I'm a little embarrassed to say that I think my honeymoon stage is over. There are things that I've encountered in Japan, working and living, that I'm just not too fond of. It's embarrassing to realize that things were and are not perfect here in Japan. The hype that I bought into (maybe that's too harsh). The excitement that I felt before coming here is not the same as I feel now.

I mean there are daily things I get excited about! My city is amazingly beautiful and the friends that I've made and am getting to know are awesome as well!

check out some photos: http://www.facebook.com/album.php?aid=2012562&id=151900452&l=740ce4adb7

It may have been the whole: doing something new, teaching (what I love), traveling (what I love) and learning a new language (what I love) aspect of coming here. But, as I sit and complain, I realize: those things are still prominent.

Life, unfortunately, is not perfect. We, as humans are not perfect. I mean, I'm almost perfect, but not quite there yet lol. Seriously, though. Crap happens. We get excited about new choices and do hours upon hours of research and dive in to a new decision. We'll always have reservations about our new choices and sometimes those reservations hold to be true.

So, now that some of my reservations are all up in ma face what do I do?

I feel as though by some things not being as perfect as they could or as I thought they would be, I'm a failure. Or that I'm fickle for not wanting to continue.

But, then I realized... I'm 26 years old. Jennifer Rae told me that 25 was a sexy age (I agreed, then I turned 26... so I guess it's sexy with one year experience?). Anyway, what I think she was getting at was 25 is a sense of maturity. You're no longer a baby and you're still at your peak in life. Still in your 20's but not early twenties. 26 is even better because I can officially say I'm grown.

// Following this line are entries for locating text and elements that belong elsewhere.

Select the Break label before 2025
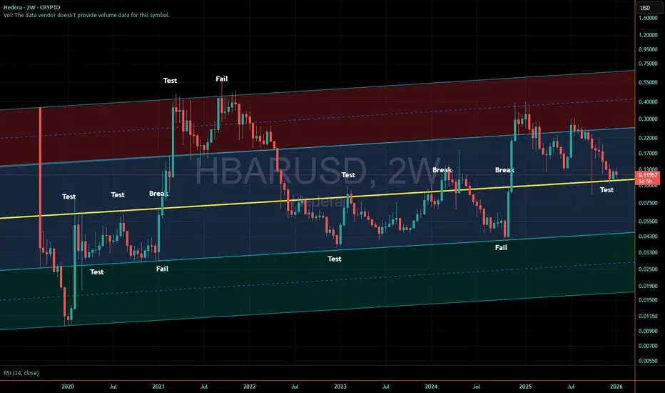Screen dimensions: 665x393 504,170
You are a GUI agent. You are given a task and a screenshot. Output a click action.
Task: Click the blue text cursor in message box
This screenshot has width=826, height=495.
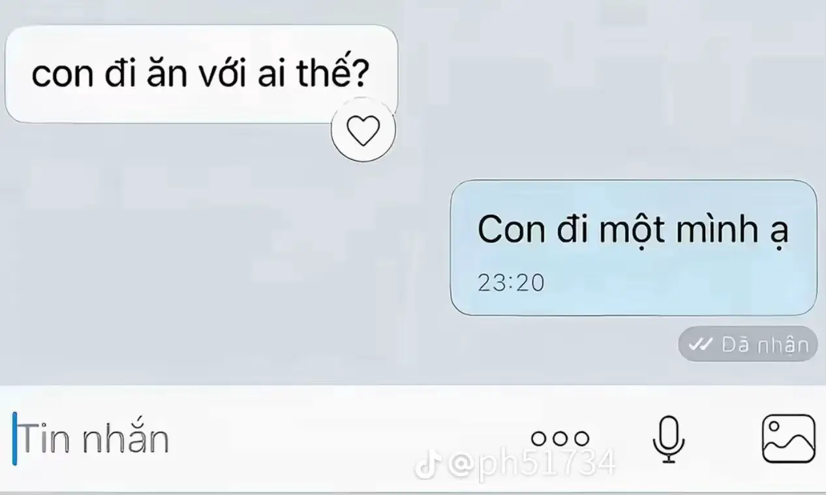tap(15, 439)
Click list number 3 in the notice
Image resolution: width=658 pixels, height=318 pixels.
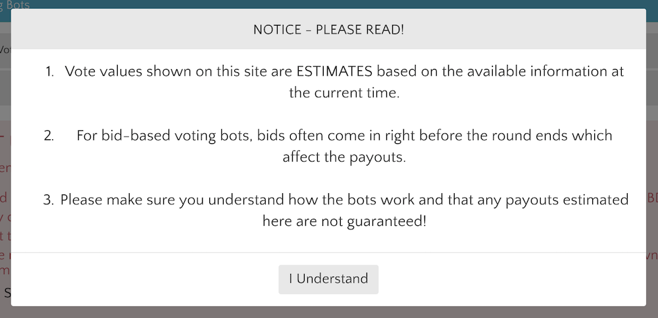pyautogui.click(x=49, y=199)
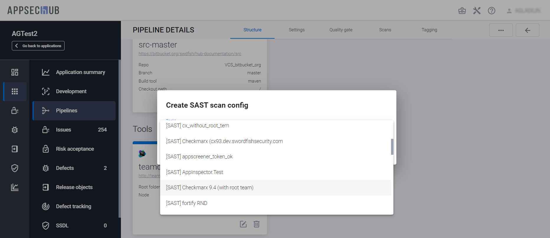Open the bitbucket hub-documentation link
550x238 pixels.
[x=190, y=54]
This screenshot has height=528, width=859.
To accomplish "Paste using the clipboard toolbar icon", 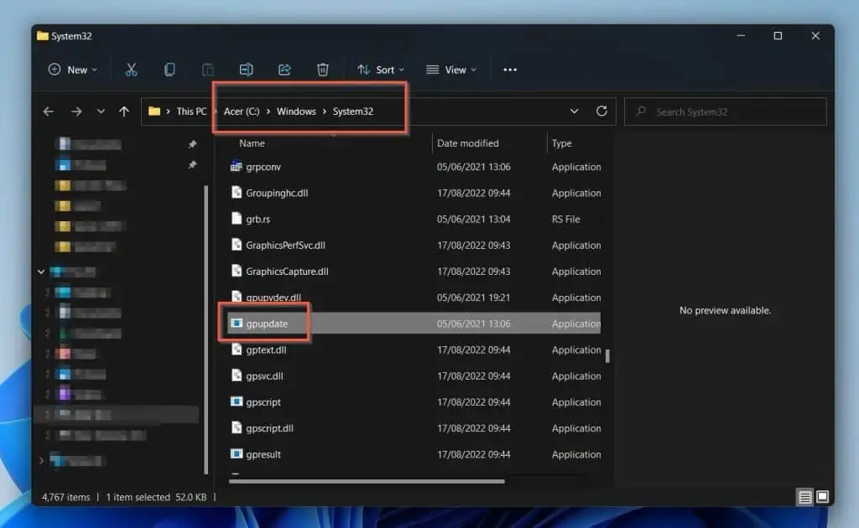I will tap(208, 70).
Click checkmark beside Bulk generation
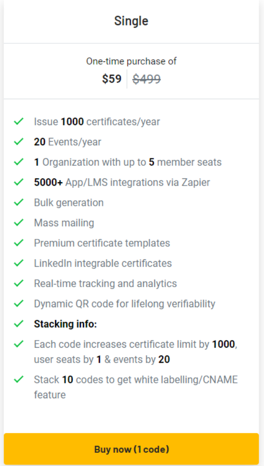 (x=19, y=202)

So, back to my realization: just because I'm apt to try new things then peace them out when they aren't as good as I expect them to be doesn't make me fickle. It makes me smart. I'm 26 years old, I have my Masters in Education, I have a loving family, friends, beautiful boyfriend and the most adorable nephew one could ask for. I feel like I've been given situations that I only need to be in for a while; those situations get me to my next step in life. Sometimes I get discouraged because I'm doing a waiting game! I wait for a phone call, for my pay check, to transfer money...to hear God, for Friday... But I guess I should: enjoy today for tomorrow has it's own troubles more often...
One of the best parts about my life is that I've been given a gift of discernment and the understanding that things happen for a reason, in a season. Not just for a reason, but some things have to happen only for a season.
So... the past year I've had so many different seasons that I've gone through. Some of which I could live without, some of which I needed to grow. I've lived and traveled everywhere searching to find myself and a job lol.

The point to my rant is that I'm going through different seasons. I'm waiting for my main goal in life to happen and until then, I am going to enjoy the ride. BUT that doesn't mean I will settle for just anything. No no no... I'm 26, I'm grown. You get to a point in life where settling is not okay.

AND if that makes me look fickle, then so be it. I'd like to think I'm wise...

For the record, waiting for what you truly want SUCKS! But enjoying the things put in place to help you get to where you really want HELPS lol!